The streets of London were awash with a rainbow of colour as thousands of people gathered for the annual Pride parade - just a day after the US Supreme Court's ruling on gay marriage across America.
With the sun shining bright, revellers dressed up for the occasion - with some in dramatic costumes - and even a dog was pictured sporting a multi-coloured tutu.
The United States flag joined Ireland and Mozambique's at the front of the march, recognising recent gay rights progress in all three countries.
Central London was lively as more than 250 groups took part in the three-and-a-half-hour parade which ended at Whitehall.
There was additional security in the wake of yesterday's terror attacks in France, Tunisia and Kuwait, with t he Met's Deputy Assistant Commissioner Helen Ball saying they would lay on extra security "to help protect and reassure the public".
Ruth Hunt, chief executive of Stonewall, said Pride is "a wonderful event that celebrates LGBT equality and how far we've come", adding: "However, we must not lose sight of how much is left to do.
"The number of reported LGBT hate crimes is on the rise across the UK, our Government must address trans law reform, LGBT people are still being bullied in school and isolated at work, and overseas many Prides either take place under armed guard or not at all.
"In fact, it's illegal to be gay in 75 countries and punishable by death in ten."
Yesterday's Supreme Court ruling which gives same-sex couples the right to marry anywhere in all 50 states across America, was welcomed by British Olympic diver Tom Daley.
The 21-year-old athlete, who came out two years ago by posting a video online explaining that he was in a relationship with director and producer Dustin Lance Black, said the American ruling is "a massive step".

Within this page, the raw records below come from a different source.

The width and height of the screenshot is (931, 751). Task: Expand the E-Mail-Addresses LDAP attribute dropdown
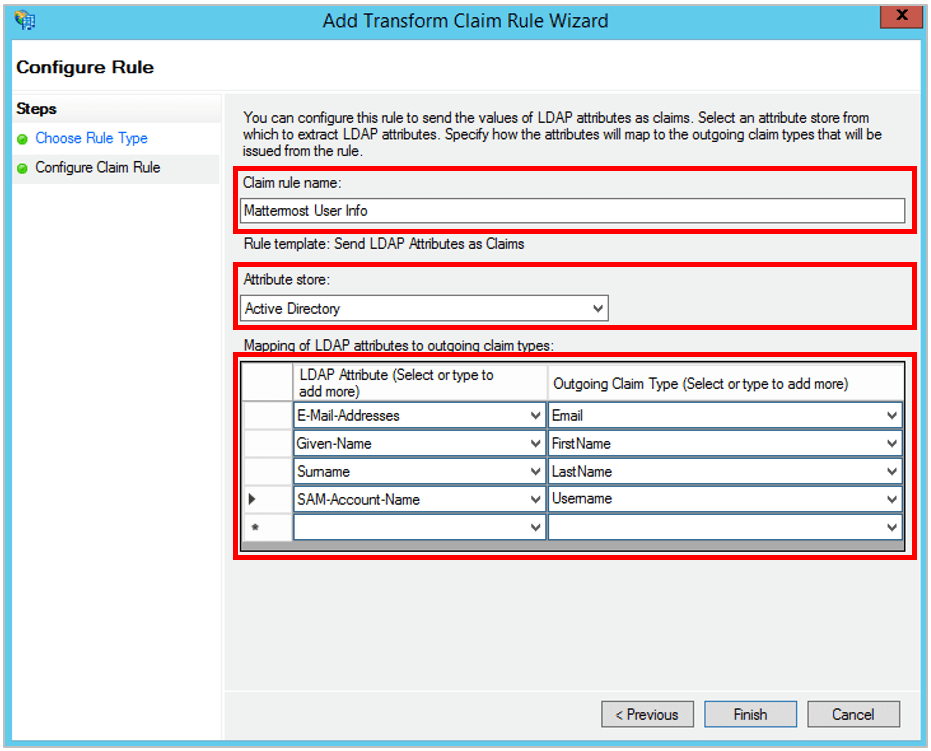(535, 415)
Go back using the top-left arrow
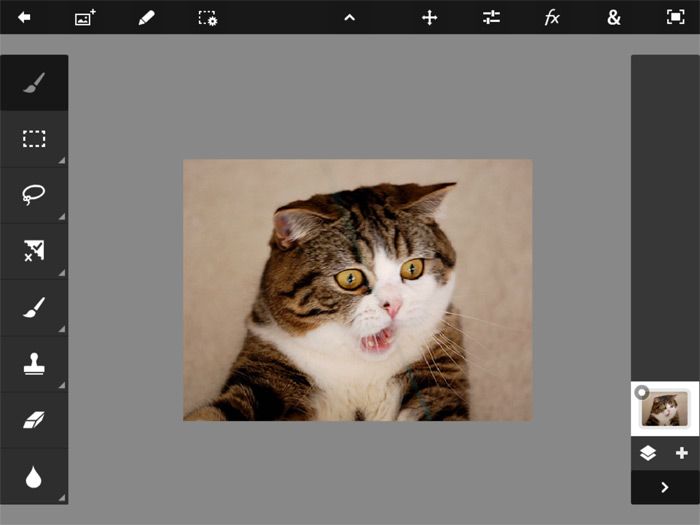 coord(24,17)
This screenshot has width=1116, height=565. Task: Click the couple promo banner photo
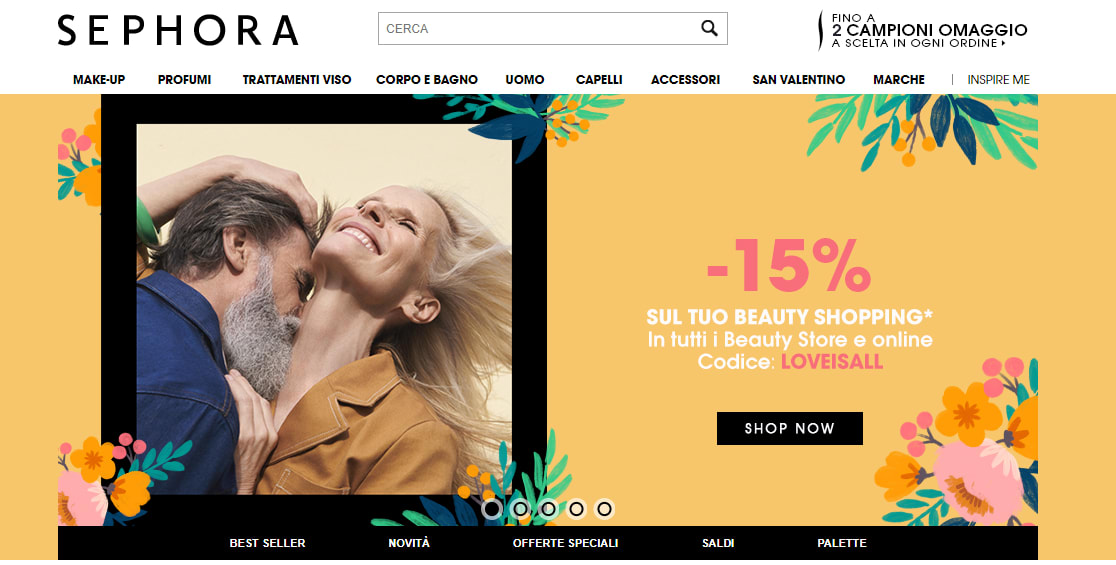click(324, 309)
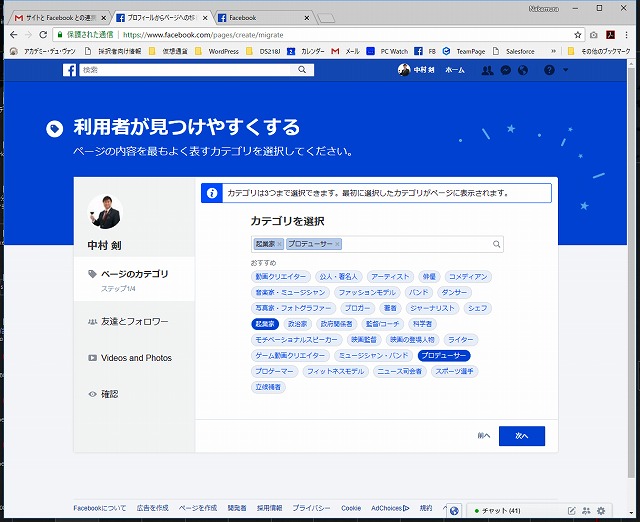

"I think the rest of the world will look at that, and try and make that the same for all their countries too," he told Pink News, adding that he thinks the whole of the UK will have "full equality" in the next decade.
Currently gay marriage is legal across Great Britain but not in Northern Ireland.
At the London parade, campaigner Peter Tatchell held a sign which said: "Northern Ireland! End the same-sex marriage ban. Equal Marriage."
Speaking at the Attitude Pride Awards, Robin Windsor, former professional dancer on Strictly Come Dancing, said: "It's unbelievable that it happened the day before Pride, and it's put everybody in such a great mood and high spirits, ready for such an amazing weekend."
Ukip were banned from the parade amid concerns for the safety of those taking part.
Organisers of the event said earlier this month that they had to "wrestle with a difficult issue" when deciding whether or not to allow a group from the right-wing political party to enter the parade.
But they said the decision was made to reject Ukip's application "in order to protect participants and ensure the event passes off safely and in the right spirit".